:: Work to do ::
Count the lines in the block of data below that contain the string "pyautogui", and give only the number.

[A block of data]
####################
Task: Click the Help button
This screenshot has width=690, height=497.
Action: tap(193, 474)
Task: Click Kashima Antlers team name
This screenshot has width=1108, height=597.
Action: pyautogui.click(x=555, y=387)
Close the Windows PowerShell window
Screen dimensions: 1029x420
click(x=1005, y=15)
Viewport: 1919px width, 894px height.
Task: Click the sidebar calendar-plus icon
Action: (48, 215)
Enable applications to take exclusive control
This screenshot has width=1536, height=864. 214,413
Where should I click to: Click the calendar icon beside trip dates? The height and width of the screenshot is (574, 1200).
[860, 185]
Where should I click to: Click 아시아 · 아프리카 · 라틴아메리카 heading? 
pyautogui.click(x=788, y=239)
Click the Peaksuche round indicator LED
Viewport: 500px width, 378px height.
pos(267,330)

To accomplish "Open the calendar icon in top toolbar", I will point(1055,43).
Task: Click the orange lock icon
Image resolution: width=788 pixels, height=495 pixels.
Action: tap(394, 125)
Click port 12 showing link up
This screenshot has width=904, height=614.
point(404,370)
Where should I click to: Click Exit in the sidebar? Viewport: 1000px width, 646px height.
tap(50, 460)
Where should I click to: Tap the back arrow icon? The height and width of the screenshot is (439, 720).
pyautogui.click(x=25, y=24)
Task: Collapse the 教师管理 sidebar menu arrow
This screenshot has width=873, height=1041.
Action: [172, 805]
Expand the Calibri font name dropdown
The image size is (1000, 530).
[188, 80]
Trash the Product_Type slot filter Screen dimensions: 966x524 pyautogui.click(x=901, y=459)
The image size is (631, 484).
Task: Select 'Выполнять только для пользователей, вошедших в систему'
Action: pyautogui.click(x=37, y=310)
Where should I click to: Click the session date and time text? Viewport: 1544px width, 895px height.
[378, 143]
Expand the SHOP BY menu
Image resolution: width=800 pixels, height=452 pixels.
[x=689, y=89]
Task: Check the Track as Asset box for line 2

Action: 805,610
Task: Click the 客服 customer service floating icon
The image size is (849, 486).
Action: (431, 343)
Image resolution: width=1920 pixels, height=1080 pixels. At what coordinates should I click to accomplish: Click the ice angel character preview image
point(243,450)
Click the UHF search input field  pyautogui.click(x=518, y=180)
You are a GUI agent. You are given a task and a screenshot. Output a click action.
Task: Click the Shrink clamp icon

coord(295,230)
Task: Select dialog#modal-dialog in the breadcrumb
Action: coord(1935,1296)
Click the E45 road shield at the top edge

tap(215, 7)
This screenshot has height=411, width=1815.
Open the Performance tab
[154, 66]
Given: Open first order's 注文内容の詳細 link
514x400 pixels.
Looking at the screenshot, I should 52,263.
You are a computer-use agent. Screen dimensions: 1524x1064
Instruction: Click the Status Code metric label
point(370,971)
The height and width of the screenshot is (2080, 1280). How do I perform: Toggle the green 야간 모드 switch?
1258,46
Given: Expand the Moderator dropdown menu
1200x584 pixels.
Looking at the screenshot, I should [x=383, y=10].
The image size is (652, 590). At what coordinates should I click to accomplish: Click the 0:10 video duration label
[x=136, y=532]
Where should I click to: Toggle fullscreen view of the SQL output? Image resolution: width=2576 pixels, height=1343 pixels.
####################
:: Result for this exercise ::
6